Instability.

We talk about it a lot. We talk about as if you know what it is. But you may not know, we may be assuming, and you may be lost.

So let’s explain. First…a definition from the officially official experts:

The tendency for air parcels to accelerate when they are displaced from their original position; especially, the tendency to accelerate upward after being lifted. Instability is a prerequisite for severe weather – the greater the instability, the greater the potential for severe thunderstorms.

NWS Glossary

The basics of instability is that warm air in the atmosphere tends to rise, so when especially cold air is above warm and humid air — expect instability.

Here’s a video to explain it deeper:

Why is Instability Important?

You may have heard the term in science class, warm air rises.

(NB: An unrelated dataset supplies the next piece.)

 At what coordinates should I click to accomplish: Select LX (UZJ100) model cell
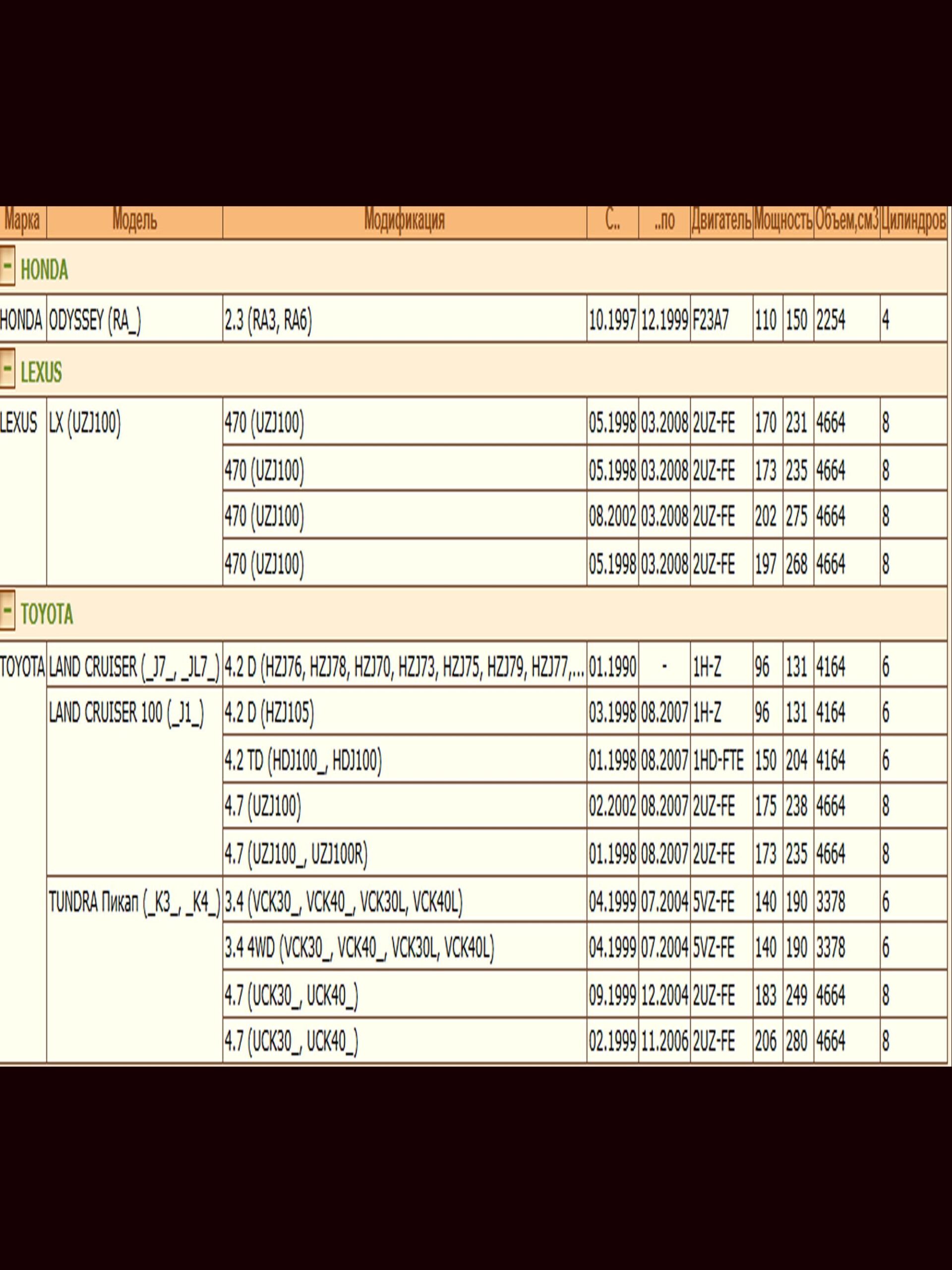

This may or may not have been because of a crude joke or seven in middle school due to certain…ahem…nevermind.

With weather, it’s the same concept. Instability is when warmer air exists underneath cooler air. When this is the case, the air below will have a tendency to rise — thus the air is unstable.

Storm towers need instability to grow, so instability is one of the essential ingredients to thunderstorm formation.

How to Measure Instability

Instability is commonly measured by an index called convective available potential energy, or CAPE. 

CAPE has several different types, from surface-based CAPE, to mixed-layer CAPE, to most-unstable CAPE.

But what do the numbers measuring CAPE mean exactly?

CAPE values of 0-1000 are considered positive CAPE, but pretty weak. You can get storms with this CAPE — but they’re not going to be extremely robust. 

1000-2000 CAPE values are considered weakly unstable. 

2000-3000 CAPE values are considered moderately unstable.

3000-4000 CAPE values are considered strongly unstable. 

4000+ CAPE values are considered extremely unstable.

For our considerations, anything over 2000 is considered pretty robust and should be monitored especially closely.